Why do these systems need network access to play a game bought on a disk? That is the bigger question, sure I can understand only supporting multiplayer through a centralized service, my issue is with the activation and phone home crap. There is no "good" reason someone should not be able to use these things without network access for single player experiences.
Customers out realize that the system is brittle because Sony and Microsft created a hard dependency where there never needed to be one. It might not be their fault they are attacked, but they do know or should have know they are targets. Hopefully the lession they take away from this is that basic functionality should be there if you have the system and game disk fresh out of box. Maybe you can't update, download new content, do multiplayer but folks ought to be able to at least play with it even if the network is down.
I can't speak for MS and the Xbox, but I managed to score a free PS4 at a work holiday party and there are only two games I have on disc that have been unplayable during this outage, Plants Vs. Zombies Garden Warfare (the game has an 'offline' mode that should be accessible when the network is down, but apparently not) and Destiny (on-line is kind of the whole point of the game, so at least understandable that it doesn't work). Everything else I own, even the stuff that was acquired digitally and downloaded straight to HDD works just fine.

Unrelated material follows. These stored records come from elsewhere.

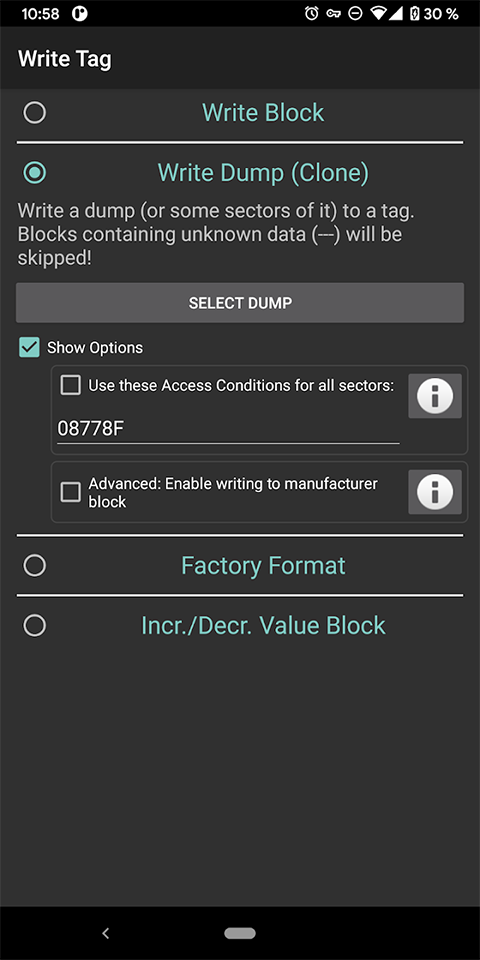Screen dimensions: 480x960
Task: Tap the alarm clock status icon
Action: pos(312,13)
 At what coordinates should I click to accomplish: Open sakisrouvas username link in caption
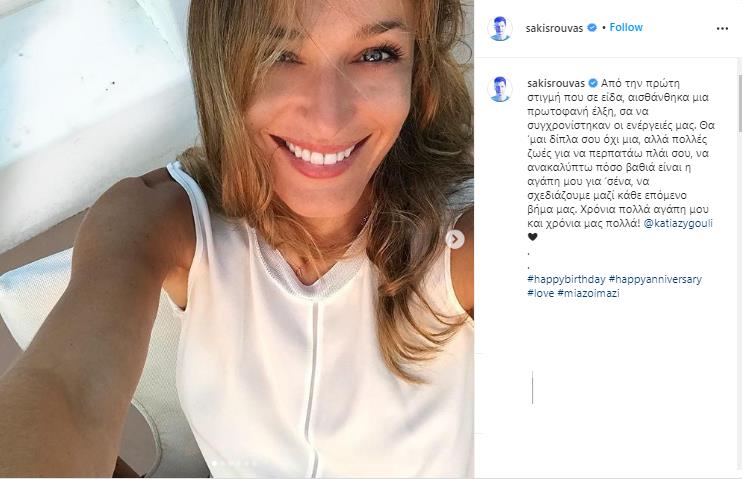[x=556, y=84]
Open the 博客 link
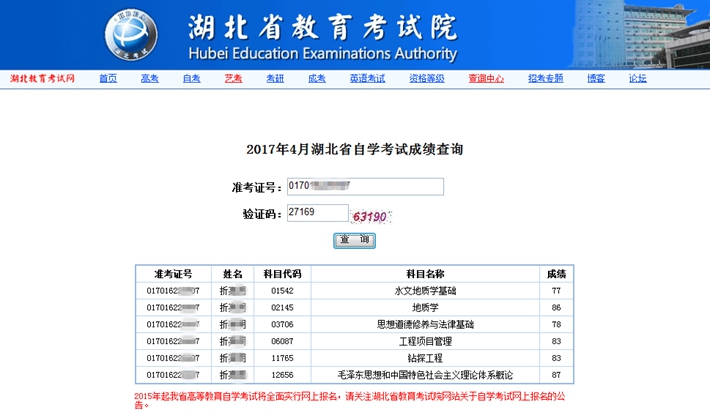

So yeah, Sony did not create a hard dependency where there never needed to be one. During the outage the system has been playable, the majority of the games have been playable, disc or not. Instead of playing Destiny, I played Samurai Warriors 4. Aside from not being able to play on-line games, the only real difficulty I could see someone having is with a new console needing an update in order to play some newer games as I'm not sure if there is a work around for that. In the past I've seen companies ship games with console updates on disc, not sure if that practice still happens.